By Lydia O’Kane
In his words, the Holy Father thanked both the Pontifical Foundation "Aid to the Church in Need" and the Polish Episcopal Conference for organizing this initiative of peace and solidarity and said that this year’s financial support would be donated to Christians in Pakistan. According to Aid to the Church in Need, for Christians in Pakistan “oppression is a daily reality”, and they are often put under pressure to abandon their faith.
Education and job prospects
Speaking to Vatican News, the Head of Press and Information at ACN in the UK, John Pontifex said that, “the important thing to say about the position for Christians in Pakistan is that they really are second class citizens”.
He added that their “whole job prospects are very very limited” and that the education system in Pakistan has been “accused of being very prejudiced against Christians; that there’s a whole systemic problem of hatred of Christians in schools”.
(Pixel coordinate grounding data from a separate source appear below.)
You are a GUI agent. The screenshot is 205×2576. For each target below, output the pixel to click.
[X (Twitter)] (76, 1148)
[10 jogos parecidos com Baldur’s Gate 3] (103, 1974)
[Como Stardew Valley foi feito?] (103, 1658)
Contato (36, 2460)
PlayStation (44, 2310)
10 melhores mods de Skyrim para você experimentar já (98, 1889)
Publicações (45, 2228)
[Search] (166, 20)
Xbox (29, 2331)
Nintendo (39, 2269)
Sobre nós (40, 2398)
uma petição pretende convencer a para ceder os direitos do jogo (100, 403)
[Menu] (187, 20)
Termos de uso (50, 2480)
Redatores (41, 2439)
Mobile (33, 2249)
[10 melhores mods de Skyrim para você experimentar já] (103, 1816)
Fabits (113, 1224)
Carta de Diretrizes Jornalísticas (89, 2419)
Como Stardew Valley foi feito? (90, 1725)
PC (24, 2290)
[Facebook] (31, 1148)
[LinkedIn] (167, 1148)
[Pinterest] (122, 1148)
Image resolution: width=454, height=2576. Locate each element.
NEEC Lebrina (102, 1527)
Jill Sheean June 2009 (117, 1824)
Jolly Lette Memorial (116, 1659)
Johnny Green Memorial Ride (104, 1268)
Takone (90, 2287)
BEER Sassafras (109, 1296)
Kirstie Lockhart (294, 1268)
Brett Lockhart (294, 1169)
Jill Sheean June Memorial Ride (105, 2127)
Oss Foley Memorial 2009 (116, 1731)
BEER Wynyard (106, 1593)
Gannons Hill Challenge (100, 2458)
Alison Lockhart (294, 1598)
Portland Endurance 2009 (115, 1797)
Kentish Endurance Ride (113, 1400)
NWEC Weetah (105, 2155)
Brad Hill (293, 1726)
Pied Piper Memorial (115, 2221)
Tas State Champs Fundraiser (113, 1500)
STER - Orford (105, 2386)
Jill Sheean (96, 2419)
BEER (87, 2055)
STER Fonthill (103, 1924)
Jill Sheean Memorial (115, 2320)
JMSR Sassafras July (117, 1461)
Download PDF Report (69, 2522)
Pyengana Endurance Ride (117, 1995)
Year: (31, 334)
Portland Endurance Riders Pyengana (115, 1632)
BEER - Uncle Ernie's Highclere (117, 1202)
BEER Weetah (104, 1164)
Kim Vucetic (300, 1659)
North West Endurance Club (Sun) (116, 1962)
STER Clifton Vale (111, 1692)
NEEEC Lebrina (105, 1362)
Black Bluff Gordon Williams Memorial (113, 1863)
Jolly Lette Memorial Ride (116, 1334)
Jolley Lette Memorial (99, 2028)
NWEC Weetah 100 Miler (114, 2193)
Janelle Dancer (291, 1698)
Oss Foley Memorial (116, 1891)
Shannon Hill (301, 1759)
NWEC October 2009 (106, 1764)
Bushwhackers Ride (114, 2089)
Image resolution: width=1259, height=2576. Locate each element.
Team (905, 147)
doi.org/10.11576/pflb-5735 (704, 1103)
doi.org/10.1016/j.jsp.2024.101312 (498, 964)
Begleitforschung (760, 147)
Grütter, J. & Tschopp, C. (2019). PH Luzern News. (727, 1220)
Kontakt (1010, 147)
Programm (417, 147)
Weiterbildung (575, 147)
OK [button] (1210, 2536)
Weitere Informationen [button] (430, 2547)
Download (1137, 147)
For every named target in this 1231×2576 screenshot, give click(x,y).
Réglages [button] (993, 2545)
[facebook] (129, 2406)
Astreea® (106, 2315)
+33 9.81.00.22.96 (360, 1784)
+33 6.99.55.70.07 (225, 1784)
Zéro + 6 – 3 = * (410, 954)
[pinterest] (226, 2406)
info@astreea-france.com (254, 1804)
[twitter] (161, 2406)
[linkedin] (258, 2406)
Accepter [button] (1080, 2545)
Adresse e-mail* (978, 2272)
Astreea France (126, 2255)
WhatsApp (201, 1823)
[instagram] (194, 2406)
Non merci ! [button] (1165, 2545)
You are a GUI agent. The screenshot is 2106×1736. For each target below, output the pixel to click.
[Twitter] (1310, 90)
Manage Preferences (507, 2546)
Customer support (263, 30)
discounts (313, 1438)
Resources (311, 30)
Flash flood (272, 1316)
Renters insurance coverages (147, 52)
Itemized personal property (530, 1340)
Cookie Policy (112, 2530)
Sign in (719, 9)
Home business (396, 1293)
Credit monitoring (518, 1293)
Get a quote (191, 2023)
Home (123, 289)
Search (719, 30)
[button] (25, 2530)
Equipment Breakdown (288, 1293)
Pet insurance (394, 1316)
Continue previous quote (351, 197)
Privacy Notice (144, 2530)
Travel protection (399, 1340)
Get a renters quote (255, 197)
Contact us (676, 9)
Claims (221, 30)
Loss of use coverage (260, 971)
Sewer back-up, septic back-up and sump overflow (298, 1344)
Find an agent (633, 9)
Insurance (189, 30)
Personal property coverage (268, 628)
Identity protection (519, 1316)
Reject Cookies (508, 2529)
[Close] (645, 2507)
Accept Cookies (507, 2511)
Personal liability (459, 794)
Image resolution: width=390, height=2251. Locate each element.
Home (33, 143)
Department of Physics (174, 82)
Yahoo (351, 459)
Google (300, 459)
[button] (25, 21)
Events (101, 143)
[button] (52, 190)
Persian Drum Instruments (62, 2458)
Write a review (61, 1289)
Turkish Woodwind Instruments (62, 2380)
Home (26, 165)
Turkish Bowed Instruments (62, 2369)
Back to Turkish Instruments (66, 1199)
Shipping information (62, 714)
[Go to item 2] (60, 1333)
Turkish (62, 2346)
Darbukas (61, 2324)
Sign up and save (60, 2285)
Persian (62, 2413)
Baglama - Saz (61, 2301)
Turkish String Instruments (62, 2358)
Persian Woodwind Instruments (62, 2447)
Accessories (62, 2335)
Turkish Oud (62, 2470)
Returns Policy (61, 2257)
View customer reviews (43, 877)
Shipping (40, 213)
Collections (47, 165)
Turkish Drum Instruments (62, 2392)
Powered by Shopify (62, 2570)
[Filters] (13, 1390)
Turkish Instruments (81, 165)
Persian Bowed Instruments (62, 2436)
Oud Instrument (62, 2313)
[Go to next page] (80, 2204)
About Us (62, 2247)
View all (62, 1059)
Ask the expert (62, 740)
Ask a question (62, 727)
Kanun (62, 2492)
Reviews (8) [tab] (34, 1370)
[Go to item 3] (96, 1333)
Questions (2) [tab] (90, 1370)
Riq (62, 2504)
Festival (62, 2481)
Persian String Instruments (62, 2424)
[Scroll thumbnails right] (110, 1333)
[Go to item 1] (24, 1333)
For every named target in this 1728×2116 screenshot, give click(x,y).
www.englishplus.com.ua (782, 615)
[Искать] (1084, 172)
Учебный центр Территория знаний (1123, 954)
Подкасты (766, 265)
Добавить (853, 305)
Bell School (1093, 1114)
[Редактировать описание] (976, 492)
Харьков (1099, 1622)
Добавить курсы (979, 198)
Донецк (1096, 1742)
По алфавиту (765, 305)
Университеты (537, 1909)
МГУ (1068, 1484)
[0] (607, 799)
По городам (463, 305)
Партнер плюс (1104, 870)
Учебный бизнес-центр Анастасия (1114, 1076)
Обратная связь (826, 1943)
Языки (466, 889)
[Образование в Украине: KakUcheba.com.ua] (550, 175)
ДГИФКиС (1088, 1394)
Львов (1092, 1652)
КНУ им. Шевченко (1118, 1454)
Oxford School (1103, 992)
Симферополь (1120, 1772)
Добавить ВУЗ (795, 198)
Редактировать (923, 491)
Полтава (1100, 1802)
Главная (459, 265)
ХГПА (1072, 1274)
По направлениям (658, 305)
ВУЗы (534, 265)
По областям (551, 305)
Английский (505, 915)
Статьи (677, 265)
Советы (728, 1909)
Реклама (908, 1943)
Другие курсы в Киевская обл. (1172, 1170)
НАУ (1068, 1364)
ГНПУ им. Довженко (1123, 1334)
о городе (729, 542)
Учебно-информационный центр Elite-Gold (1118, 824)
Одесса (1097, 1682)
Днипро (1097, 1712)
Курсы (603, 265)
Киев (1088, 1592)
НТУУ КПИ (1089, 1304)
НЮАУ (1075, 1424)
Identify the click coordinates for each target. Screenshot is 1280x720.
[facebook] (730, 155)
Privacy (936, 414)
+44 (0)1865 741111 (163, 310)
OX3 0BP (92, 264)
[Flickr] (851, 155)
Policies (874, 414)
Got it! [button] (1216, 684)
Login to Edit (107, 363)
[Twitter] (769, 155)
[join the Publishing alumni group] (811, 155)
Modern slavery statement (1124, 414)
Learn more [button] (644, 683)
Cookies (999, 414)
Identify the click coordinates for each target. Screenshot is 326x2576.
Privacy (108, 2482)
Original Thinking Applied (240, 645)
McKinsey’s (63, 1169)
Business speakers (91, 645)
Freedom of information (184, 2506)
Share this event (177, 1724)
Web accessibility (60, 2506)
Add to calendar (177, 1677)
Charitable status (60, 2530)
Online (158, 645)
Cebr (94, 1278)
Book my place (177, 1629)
Mr Pontifex pointed out that amid growing extremism, Christians and other minorities inevitably are considered to be “in grave risk of attack or indeed even being killed…”
Addressing the issue of the Blasphemy laws in the country, he said, that on the “flimsiest of pretexts they (Christians) can be accused of either disrespect towards the prophet Mohammad or indeed disrespect somehow to texts containing verses of the Koran”.
Arguably the most high profile case of a Christian being accused of blasphemy is that of Asia Bibi, a Catholic mother of five who was arrested in November 2010 and sentenced to death. In July 2015 the Supreme Court of Pakistan suspended her death sentence pending an appeal. As she awaits a final appeal hearing, people around the world continue to pray that she will be released from jail.